Slashdot Mirror

← Back to Stories (view on slashdot.org)

'Exodus' Spyware Found Targeting Apple iOS Users (threatpost.com)

Posted by BeauHD on from the threats-in-disguise dept.

The surveillance tool dubbed "Exodus" has been ported to the Apple iOS ecosystem. According to Threatpost, the spyware "can exfiltrate contacts, take audio recordings and photos, track location data and more on mobile devices." From the report: Earlier this month, word came that Google had booted a raft of Exodus-laden apps. According to Lookout Security, it turns out that iOS versions had become available outside the App Store, through phishing sites that imitate Italian and Turkmenistani mobile carriers. These are notable in that they abused the Apple Developer Enterprise program. According to Lookout and other research from Security Without Borders, the spyware appears to have been under development for at least five years. It's a three-stage affair, starting with a lightweight dropper that then fetches a large second-stage payload that contains multiple binaries with most of the spy goods housed within them. Finally, a third stage typically uses the Dirty COW exploit (CVE20165195) to obtain root privileges on a targeted device. In delving into the technical details, Lookout saw evidence of a fairly sophisticated operation, suggesting that it may have been initially marketed as a legitimate package for the government or law-enforcement sectors.

In order to spread the iOS app outside of the official App Store, the cybercriminals abused Apple's enterprise provisioning system, which allowed them to sign the apps using legitimate Apple certificates. Lookout's analysis found that the iOS variant is a bit cruder than its Android counterpart, and it lacks the ability to exploit device vulnerabilities. However, the apps were still able to use documented APIs to exfiltrate contacts, photos, videos and user-recorded audio recordings, device information and location data; and, it offered a way to perform remote audio recording, though this required push notifications and user interaction. The good news is that Apple has revoked the affected certificates for this particular crop of apps.

3 of 28 comments (clear)

  1. Huh? by Dan+East · · Score: 4, Informative

    Finally, a third stage typically uses the Dirty COW exploit (CVE20165195) to obtain root privileges on a targeted device

    What does that have to do with iOS? That's a Linux kernel vulnerability.

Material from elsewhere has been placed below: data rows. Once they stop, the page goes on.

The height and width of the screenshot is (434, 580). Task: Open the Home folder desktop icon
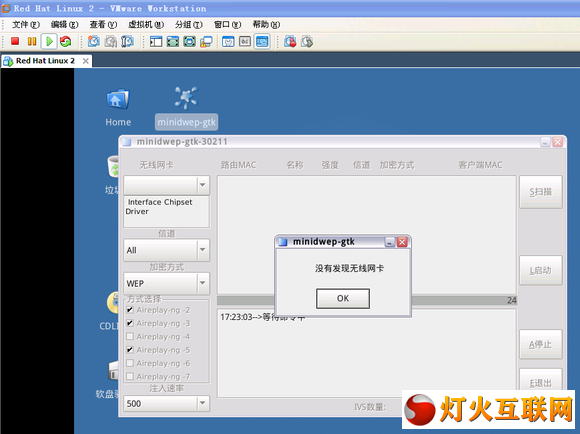tap(118, 107)
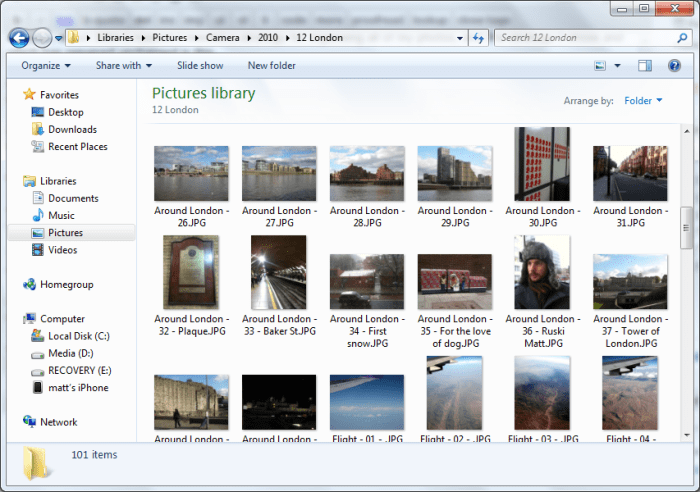Click the Forward navigation arrow

pos(42,38)
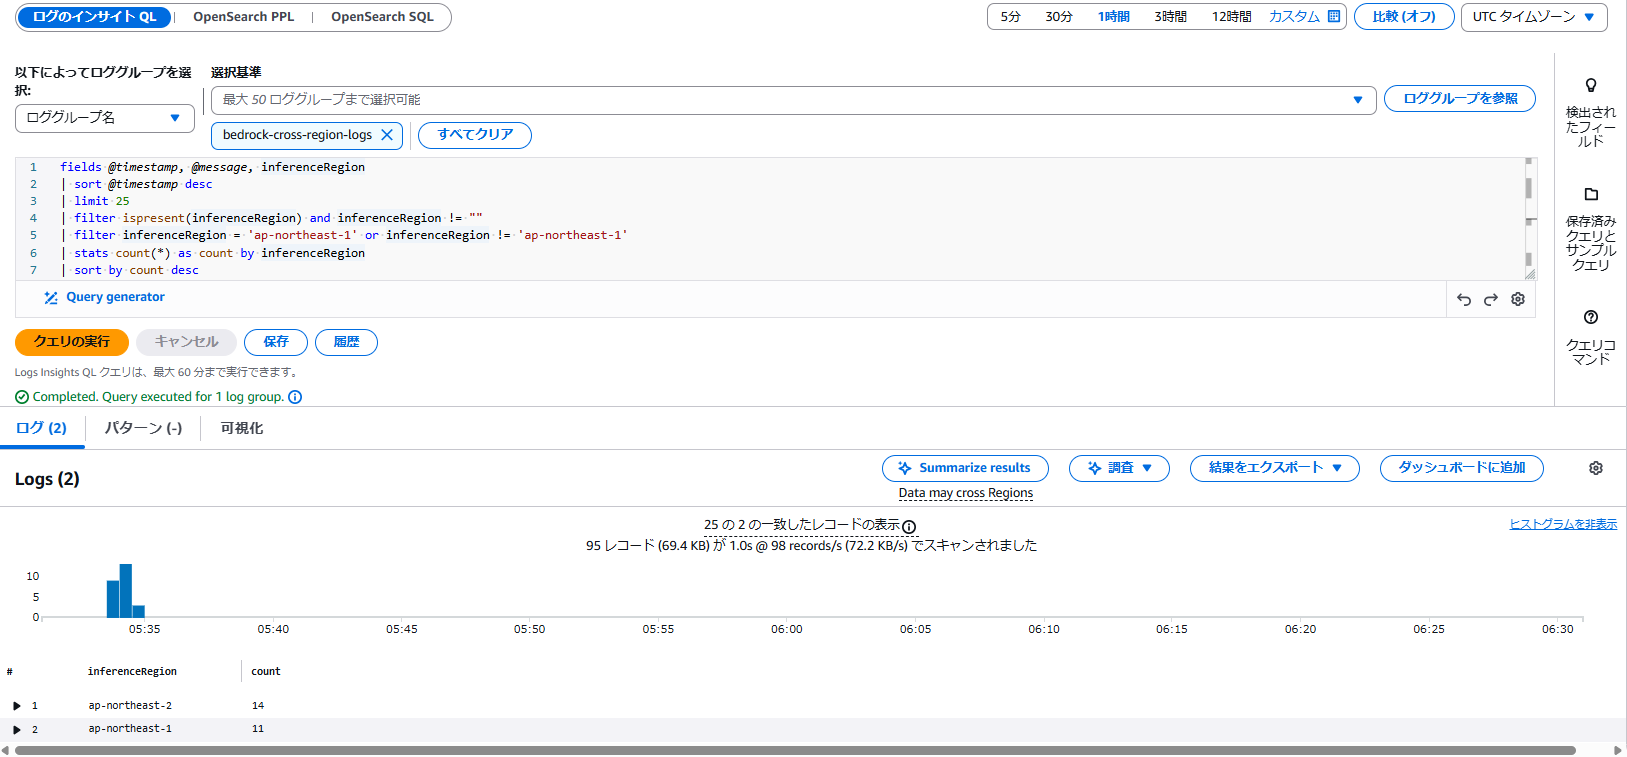Switch query language to OpenSearch PPL
The width and height of the screenshot is (1627, 757).
243,17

The summary is totally mashing up the iOS and Android aspects into one glob.

    https://en.wikipedia.org/wiki/...

    --
    Better known as 318230.
    1. Re:Huh? by LostMyAccount · · Score: 5, Insightful

      Most security companies desperately want to sound relevant when it comes to iOS, and they know that low-rent tech "journalists" are more than happy to play fast and loose with vulnerabilities that are a mile wide on Android but easy to avoid on iOS.

      You can install Exchange server in less clicks of OK and Next than it would take for this "exploit" to work on iOS.

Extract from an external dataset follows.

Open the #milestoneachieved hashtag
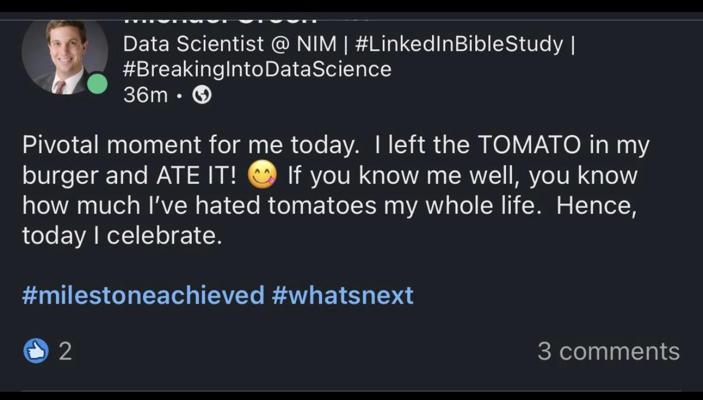 click(x=143, y=295)
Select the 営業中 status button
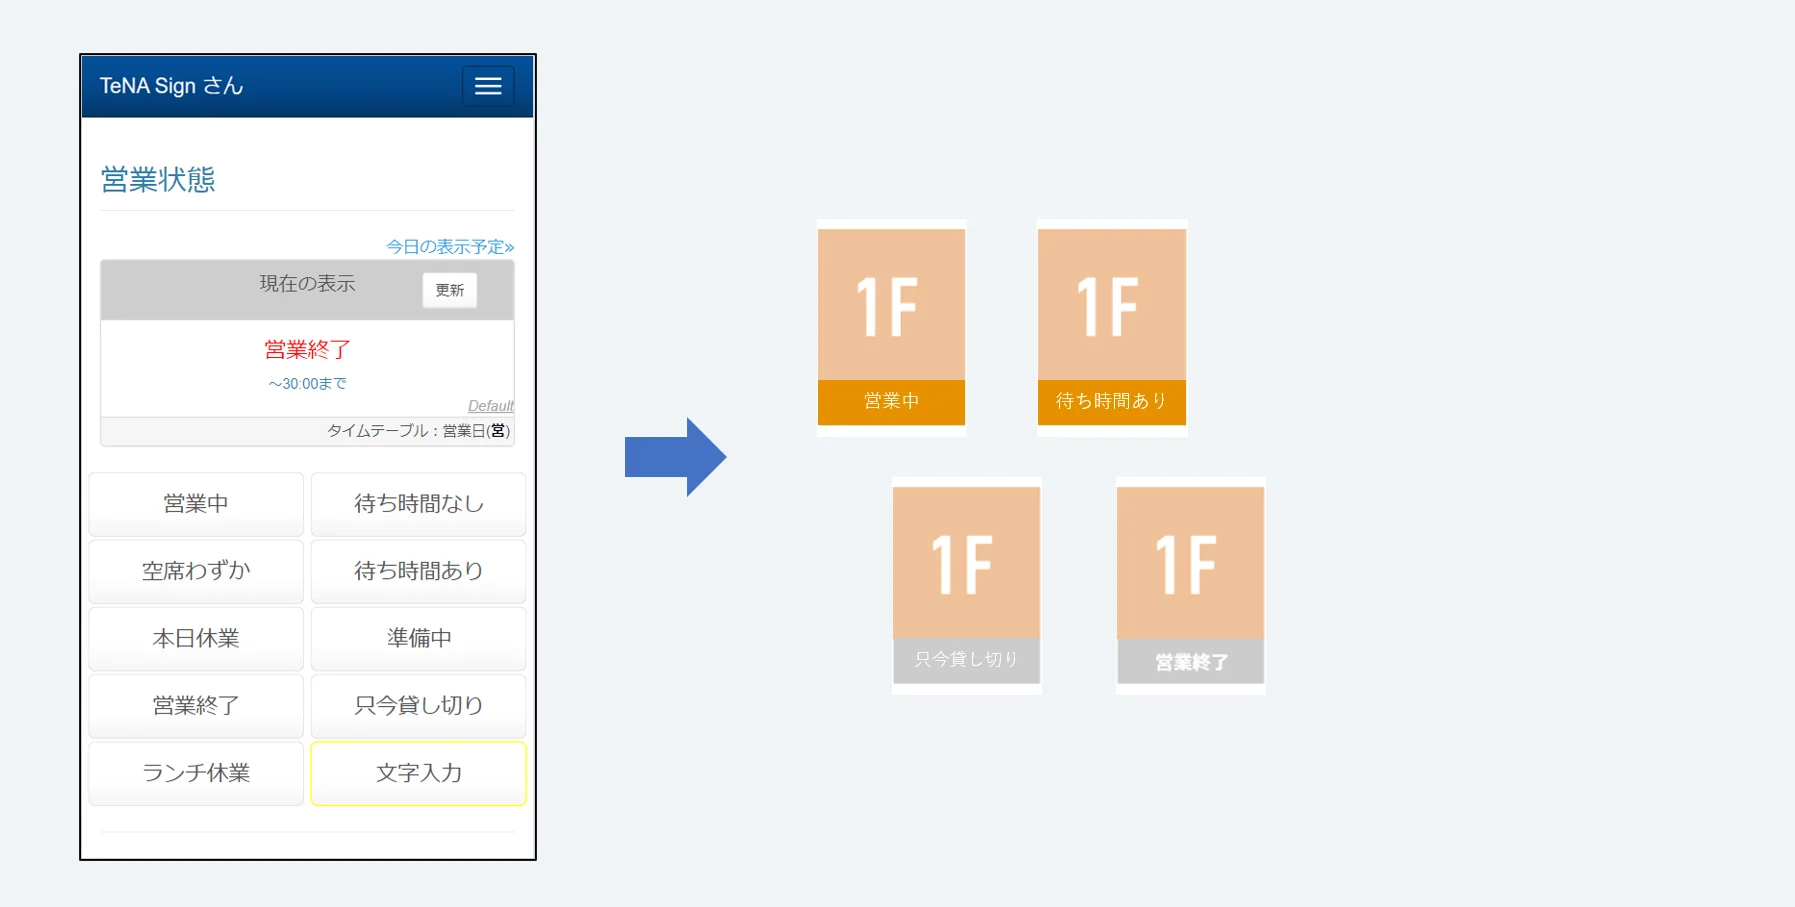This screenshot has height=907, width=1795. (x=196, y=504)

      Apple does need to figure out its enterprise certificate system, though. It should be a 2 or 3 step process to install enterprise apps on a phone not already managed by that same organization.

  2. Re:if i say "walled garden, my ass" by Jeremi · · Score: 2

    will it be too predictable?

    Dunno how your ass got involved, but this article seems to validate the effectiveness of the walled garden as a security mechanism, in that people who stayed within the walled garden (by only downloading their iOS apps from the App Store and not from third-party websites) were never vulnerable to being exploited by this app.

    --


    I don't care if it's 90,000 hectares. That lake was not my doing.